The first few years matter most. A baby’s brain is so active during the first months that as many as 1,000 new neural connections are formed every second. The brain is busier than it will be at any other time. In fact, 60% of a baby’s energy goes into brain development! By the third year, a healthy brain will have formed one thousand trillion connections!
But that only fully happens when a baby receives loving, one-on-one care. Responsive care. Simply knowing how to teach caregivers to provide loving responsive care to the children in their charge is the key ingredient that has enabled OneSky to save many thousands of at-risk developing brains.
A responsive caregiver looks a baby in the eye and smiles; the baby smiles back. The baby claps her hands and the caregiver copies the baby. The baby giggles. The baby plays peek-a-boo, and with every interaction, the baby’s brain connections are doing push-ups.
Human touch at this stage is also crucial. When a loving adult hugs the child, the child relaxes and feels safe. When an infant is held and stroked, the brain releases critical hormones that spur growth.
By the age of three, given loving care, the baby’s brain will have developed enough to enable the growing child to laugh, say words, manipulate objects, stand and walk, ask for things, respond to others. When stress occurs, unless it is ongoing and extreme, the developing brain will get some healthy practice dealing with challenges.
But just as a child’s brain can flourish with attentive care, it can be damaged—physically damaged—by neglect.
The brains of two 3 year-olds, one nurtured and one neglected.
The absence of attentive care activates the child’s stress systems, releasing toxic hormones, setting the stage for a lifetime of adverse health effects, developmental challenges, academic struggles, and behavioral problems. There will be no smiles, no trust that the world is a loving place. Development will stall. Potential will be lost. The child’s ability to bond and attach to others will wither.

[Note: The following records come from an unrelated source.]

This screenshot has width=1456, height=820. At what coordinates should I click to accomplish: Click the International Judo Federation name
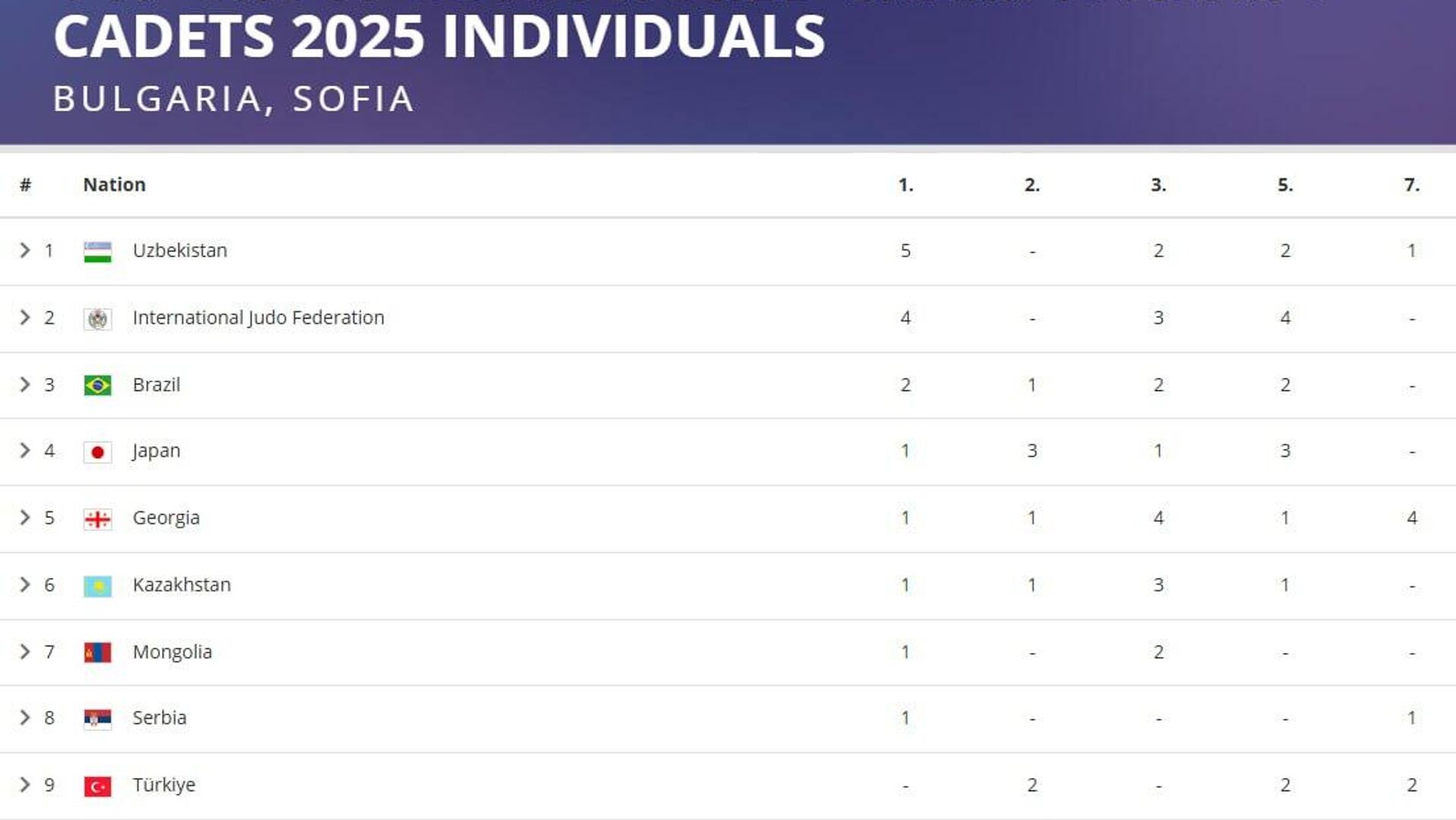[258, 317]
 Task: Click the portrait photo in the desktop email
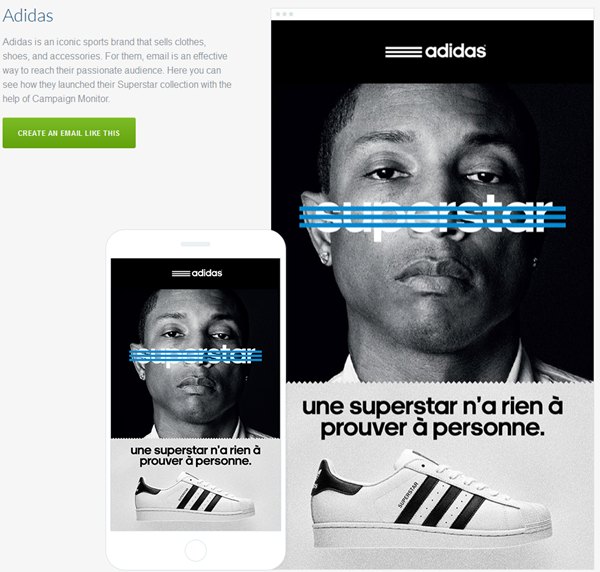tap(432, 233)
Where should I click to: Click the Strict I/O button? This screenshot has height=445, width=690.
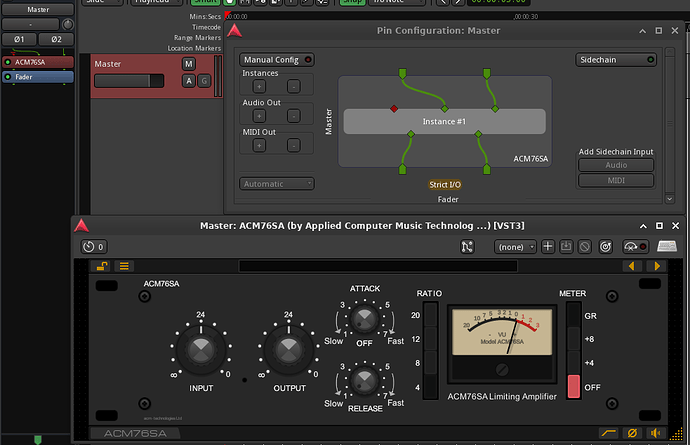tap(446, 185)
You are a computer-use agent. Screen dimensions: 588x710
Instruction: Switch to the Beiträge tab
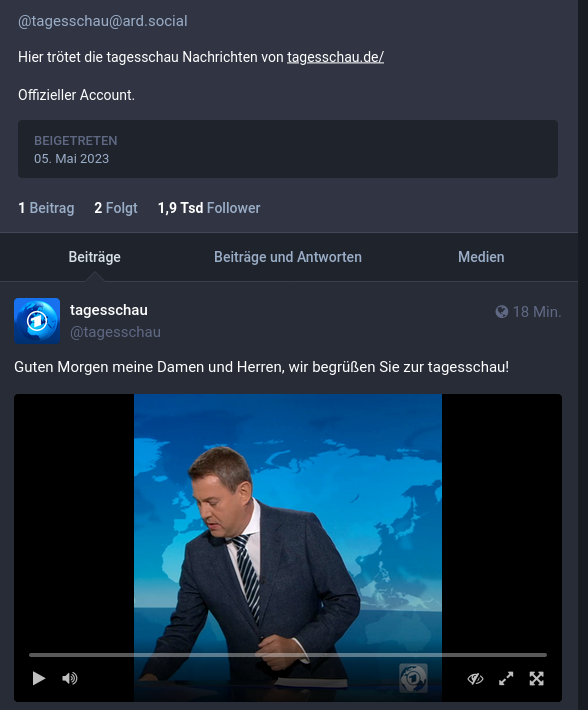pos(95,257)
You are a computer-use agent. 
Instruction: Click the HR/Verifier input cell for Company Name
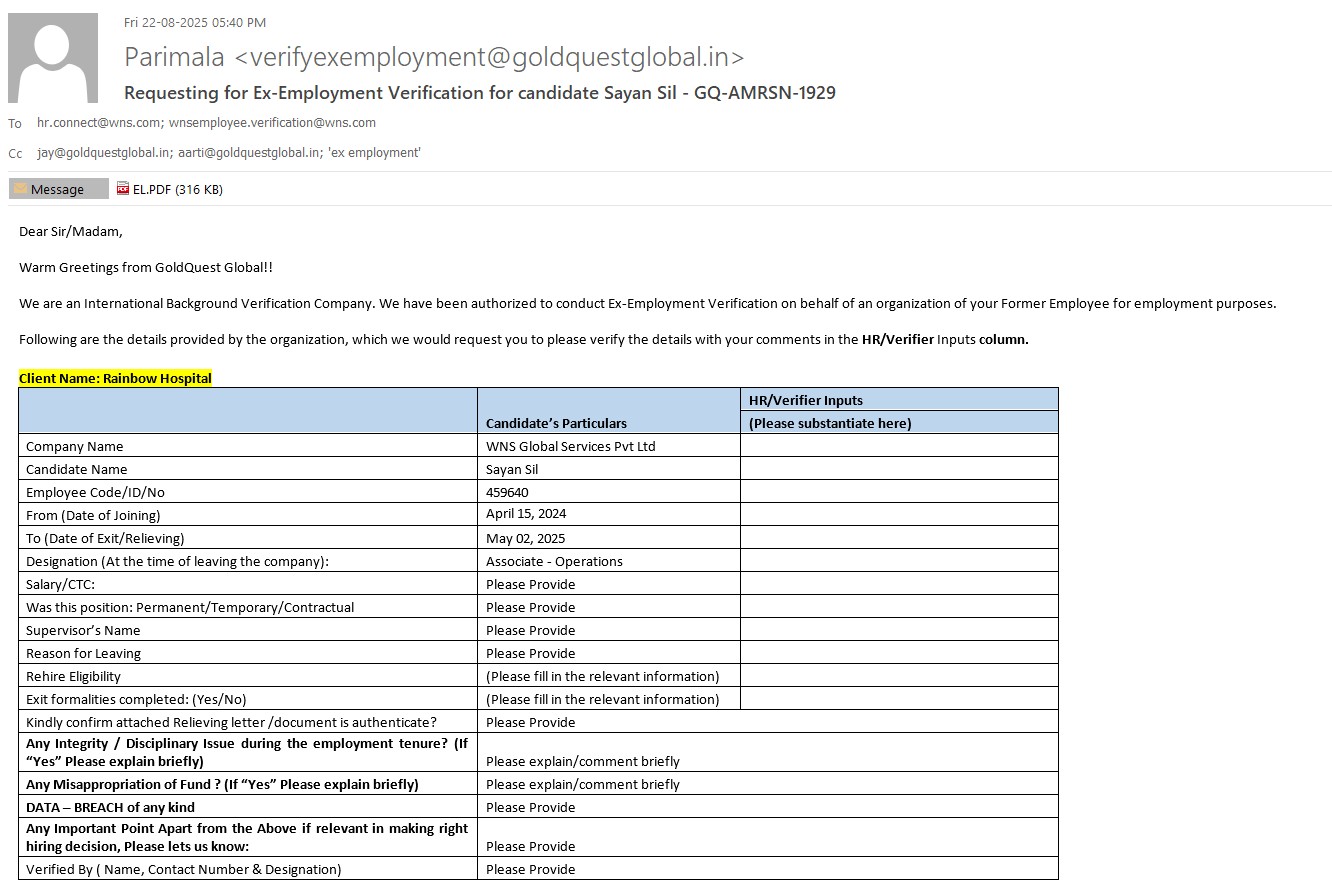point(898,446)
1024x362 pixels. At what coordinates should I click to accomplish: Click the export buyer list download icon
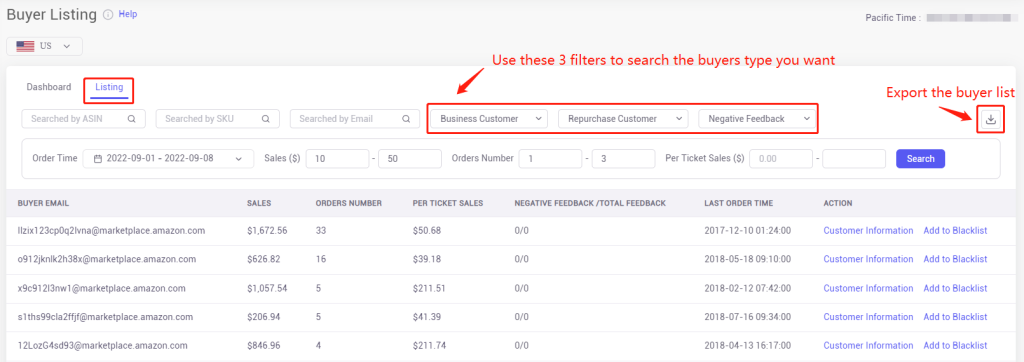tap(991, 119)
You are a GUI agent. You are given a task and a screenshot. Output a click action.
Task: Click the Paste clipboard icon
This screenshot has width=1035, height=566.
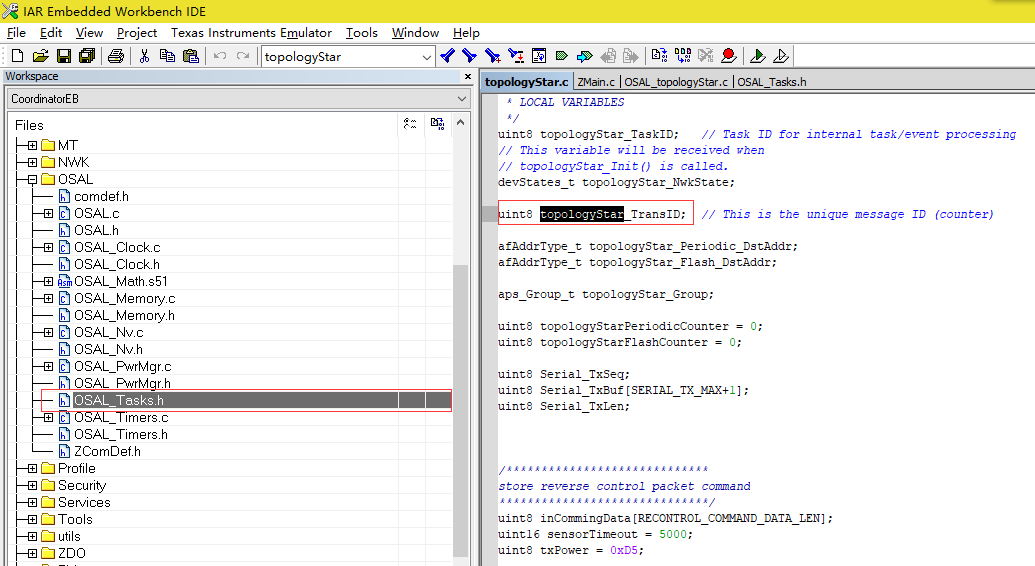[x=190, y=56]
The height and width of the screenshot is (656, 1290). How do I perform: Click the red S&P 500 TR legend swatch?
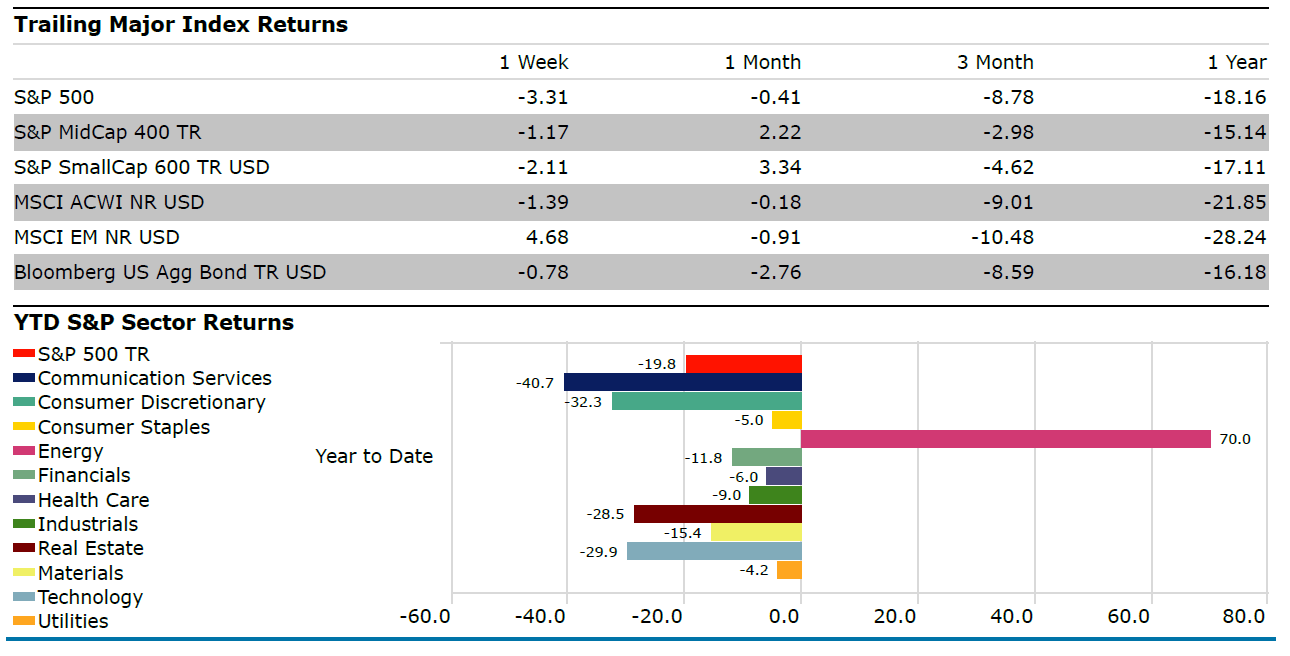[x=24, y=353]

Yet even then, because the human brain is so geared for growth and remarkably resilient, a neglected child can catch up. If reached early enough and given what that young brain has been missing—loving contact, stimulation, gentle touch, the sound of the human voice. When offered responsive care, neglected children can recover. That’s why it’s so important to reach them. Otherwise, that eager little brain will languish, and a child’s future can be lost.